One of the standard five-finger exercises for an analyst is to compare US index movements with Indian index moves to look for possible correlations. The first problem you run into is the time-difference. America may be a more advanced economy but it runs half-a-day behind India.

Once you’ve cracked that, you run into the issue of holidays. Americans work harder or at least, they show up at work more often. In an average year, there are 230-odd days of trading on the Nasdaq and NYSE. There are at least 10 extra annual holidays in India.

Synchronising the data is a useful five-finger exercise in itself, as well as being a pointer to different cultural attitudes vis-a-vis work.

This year, Republic Day happens to fall on the last Thursday of January, when the derivatives settlement would normally take place. So, the settlement has been moved forward to Wednesday leaving us with just three sessions of concentrated chaos. It will be chaos through early next week I think. There’s been a huge build-up of open interest in derivatives.

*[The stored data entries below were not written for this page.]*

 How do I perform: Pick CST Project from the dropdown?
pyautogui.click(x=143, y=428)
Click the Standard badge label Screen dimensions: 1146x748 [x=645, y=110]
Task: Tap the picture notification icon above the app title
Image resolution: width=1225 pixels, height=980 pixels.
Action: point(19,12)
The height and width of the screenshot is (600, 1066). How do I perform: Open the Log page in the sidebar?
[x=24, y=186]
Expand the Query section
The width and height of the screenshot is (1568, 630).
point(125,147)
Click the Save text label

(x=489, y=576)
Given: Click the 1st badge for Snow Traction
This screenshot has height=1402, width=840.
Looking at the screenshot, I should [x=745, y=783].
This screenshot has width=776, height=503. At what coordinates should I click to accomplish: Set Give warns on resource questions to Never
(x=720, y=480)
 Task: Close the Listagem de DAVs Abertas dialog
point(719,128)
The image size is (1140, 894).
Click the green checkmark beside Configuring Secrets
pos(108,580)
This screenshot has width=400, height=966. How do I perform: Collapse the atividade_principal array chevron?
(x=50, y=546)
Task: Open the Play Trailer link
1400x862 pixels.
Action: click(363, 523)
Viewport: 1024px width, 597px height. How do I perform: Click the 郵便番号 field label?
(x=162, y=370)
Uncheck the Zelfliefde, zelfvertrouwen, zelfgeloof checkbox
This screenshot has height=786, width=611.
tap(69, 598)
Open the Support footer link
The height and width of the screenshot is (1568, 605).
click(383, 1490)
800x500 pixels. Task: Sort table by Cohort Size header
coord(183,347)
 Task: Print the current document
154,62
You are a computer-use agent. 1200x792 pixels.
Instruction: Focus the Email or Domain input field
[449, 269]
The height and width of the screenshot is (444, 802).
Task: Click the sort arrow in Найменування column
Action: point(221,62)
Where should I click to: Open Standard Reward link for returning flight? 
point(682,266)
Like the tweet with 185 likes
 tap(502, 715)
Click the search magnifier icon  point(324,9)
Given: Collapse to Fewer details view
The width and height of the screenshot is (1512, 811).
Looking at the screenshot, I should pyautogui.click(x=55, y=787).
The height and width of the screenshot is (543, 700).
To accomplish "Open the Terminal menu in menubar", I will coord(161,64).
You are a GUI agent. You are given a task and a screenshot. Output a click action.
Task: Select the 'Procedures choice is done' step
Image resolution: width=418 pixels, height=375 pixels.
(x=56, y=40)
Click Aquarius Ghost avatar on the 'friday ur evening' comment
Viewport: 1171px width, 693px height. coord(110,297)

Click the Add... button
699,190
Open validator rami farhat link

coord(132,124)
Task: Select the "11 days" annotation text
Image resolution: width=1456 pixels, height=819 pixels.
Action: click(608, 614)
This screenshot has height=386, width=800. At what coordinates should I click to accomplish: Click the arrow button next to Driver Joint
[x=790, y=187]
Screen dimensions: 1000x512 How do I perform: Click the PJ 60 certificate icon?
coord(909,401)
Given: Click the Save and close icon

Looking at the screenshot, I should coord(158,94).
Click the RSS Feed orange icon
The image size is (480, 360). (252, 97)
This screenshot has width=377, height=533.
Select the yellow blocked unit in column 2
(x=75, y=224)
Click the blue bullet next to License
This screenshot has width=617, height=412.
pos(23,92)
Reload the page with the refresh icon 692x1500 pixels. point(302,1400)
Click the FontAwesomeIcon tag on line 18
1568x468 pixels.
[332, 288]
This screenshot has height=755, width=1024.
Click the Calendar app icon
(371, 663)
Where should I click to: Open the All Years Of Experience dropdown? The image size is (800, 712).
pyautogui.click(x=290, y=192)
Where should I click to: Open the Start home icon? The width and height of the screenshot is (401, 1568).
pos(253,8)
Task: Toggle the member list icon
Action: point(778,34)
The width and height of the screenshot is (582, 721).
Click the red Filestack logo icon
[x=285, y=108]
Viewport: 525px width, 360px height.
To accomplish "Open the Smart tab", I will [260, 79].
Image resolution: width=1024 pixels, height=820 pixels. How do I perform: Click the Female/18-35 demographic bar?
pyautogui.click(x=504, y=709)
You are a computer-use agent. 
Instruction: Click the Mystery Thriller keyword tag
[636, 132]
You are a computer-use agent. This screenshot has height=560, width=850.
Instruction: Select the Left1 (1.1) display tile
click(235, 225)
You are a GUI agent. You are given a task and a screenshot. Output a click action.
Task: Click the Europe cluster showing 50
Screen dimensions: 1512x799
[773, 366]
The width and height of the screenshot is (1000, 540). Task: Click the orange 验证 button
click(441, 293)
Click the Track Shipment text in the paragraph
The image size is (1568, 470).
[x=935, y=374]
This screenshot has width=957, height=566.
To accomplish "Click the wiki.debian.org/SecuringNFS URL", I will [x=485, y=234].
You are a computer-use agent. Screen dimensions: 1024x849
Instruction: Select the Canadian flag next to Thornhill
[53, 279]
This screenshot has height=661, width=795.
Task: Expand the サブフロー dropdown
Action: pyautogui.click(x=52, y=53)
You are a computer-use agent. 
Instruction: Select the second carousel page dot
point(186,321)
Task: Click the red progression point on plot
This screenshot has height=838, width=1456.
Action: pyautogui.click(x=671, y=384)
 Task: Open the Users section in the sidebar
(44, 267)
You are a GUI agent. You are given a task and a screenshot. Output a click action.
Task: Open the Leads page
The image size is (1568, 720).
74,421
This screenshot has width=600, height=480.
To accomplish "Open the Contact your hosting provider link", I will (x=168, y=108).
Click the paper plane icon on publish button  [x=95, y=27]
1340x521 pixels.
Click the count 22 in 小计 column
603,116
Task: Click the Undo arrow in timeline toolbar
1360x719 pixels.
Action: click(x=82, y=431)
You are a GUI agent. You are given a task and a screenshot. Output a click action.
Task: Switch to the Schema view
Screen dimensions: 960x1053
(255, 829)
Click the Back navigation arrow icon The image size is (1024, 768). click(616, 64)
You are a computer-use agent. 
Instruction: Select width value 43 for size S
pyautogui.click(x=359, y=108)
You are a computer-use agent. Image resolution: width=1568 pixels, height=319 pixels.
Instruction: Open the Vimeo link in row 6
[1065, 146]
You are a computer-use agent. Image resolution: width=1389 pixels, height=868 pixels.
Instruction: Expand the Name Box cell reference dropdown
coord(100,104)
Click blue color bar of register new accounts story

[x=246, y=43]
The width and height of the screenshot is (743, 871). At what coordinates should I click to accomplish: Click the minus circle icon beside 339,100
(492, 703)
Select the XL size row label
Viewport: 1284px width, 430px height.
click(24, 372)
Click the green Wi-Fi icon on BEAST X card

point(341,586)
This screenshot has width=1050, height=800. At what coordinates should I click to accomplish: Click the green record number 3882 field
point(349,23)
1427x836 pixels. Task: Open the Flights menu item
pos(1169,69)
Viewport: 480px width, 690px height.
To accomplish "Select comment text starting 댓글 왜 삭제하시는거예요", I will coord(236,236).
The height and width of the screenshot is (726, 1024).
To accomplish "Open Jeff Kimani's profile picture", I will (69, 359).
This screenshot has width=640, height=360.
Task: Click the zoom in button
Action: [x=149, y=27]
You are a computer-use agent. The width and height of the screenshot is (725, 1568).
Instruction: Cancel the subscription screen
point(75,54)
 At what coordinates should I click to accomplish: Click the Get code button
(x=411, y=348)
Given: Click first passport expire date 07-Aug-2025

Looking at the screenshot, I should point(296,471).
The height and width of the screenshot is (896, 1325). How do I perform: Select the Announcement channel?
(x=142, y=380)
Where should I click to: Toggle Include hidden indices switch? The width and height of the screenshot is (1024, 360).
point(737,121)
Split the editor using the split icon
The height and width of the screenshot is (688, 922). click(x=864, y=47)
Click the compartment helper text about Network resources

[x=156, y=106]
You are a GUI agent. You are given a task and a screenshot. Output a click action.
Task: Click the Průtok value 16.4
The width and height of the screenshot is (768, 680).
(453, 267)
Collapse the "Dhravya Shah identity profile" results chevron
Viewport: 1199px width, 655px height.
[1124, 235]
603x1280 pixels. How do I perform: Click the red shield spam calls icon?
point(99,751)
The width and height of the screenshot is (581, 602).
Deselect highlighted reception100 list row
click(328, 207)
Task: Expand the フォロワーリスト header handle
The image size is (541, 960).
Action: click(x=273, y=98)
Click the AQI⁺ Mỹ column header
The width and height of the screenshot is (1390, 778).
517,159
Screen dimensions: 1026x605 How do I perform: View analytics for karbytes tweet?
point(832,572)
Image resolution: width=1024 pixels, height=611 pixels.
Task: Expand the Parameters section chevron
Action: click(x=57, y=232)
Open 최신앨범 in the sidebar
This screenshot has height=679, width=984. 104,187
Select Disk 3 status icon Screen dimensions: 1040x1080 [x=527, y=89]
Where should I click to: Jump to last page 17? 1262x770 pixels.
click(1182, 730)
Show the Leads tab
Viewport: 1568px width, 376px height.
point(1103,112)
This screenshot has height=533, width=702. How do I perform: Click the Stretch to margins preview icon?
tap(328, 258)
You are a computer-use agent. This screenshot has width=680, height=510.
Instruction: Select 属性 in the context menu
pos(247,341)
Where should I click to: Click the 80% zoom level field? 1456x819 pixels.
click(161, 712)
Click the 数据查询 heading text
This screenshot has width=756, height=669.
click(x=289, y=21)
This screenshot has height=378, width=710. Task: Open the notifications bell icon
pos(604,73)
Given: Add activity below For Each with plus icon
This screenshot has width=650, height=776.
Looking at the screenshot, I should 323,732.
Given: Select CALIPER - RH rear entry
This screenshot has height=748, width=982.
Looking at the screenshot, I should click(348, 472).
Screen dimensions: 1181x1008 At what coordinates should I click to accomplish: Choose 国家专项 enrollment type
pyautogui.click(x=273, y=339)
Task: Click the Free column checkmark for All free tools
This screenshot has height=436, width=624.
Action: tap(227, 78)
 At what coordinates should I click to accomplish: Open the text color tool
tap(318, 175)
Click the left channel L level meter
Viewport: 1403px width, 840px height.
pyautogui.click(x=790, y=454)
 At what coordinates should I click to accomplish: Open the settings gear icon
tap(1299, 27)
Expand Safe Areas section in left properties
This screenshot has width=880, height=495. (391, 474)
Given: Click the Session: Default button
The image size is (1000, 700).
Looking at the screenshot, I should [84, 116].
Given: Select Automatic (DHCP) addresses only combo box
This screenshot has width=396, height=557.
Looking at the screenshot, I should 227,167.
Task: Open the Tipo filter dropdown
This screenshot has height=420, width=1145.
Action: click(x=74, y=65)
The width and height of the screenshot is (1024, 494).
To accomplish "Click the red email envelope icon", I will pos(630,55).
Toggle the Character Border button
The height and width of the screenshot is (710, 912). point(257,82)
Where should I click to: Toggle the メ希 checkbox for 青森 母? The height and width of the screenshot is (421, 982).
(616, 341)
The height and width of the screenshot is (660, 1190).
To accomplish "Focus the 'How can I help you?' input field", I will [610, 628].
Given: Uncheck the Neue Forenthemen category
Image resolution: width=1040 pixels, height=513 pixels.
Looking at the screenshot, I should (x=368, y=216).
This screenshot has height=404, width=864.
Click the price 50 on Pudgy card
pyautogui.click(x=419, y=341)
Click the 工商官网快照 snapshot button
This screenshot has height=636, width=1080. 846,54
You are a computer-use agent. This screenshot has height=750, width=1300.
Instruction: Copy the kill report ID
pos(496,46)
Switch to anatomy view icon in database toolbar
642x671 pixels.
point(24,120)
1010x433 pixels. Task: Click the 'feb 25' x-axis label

The Nifty has jumped up some 1.75% in the last week.

A lot of people will be aiming to carryover their January positions into February. The process of ulta-sauda followed by opening a February position means massive volumes across the F&O market and since quite a lot of F&O positions are linked to spot-market positions, there will be inevitable volatility in the cash market.

It looks as though the market is likely to stay bound inside the range of Nifty 2875-2930 until Wednesday at least. It will probably twitch across this entire 50-60 point range during that period.

The intra-day volatility will be caused by continuous switching of trading interest between heavyweight counters.  I’m not saying that this will be a well-coordinated effort by some cartel. It’s simply the way the data suggests things are likely to pan out.

There’s a massive January long call position open at 2930 Nifty and it is very much in the interests of the option-sellers to ensure that the market doesn’t push past that point. You can’t trade the Nifty directly. But you can hammer big index stocks to keep things from going out of control.

At different points of time, different pivotal stocks will get hammered. At the level of specific stocks, not too many index heavyweights look madly bullish anyhow. Tata Motors, Maruti, HDFC and Wipro, perhaps. The rest of the Nifty and F&O population looks neutral or maybe, mildly bullish.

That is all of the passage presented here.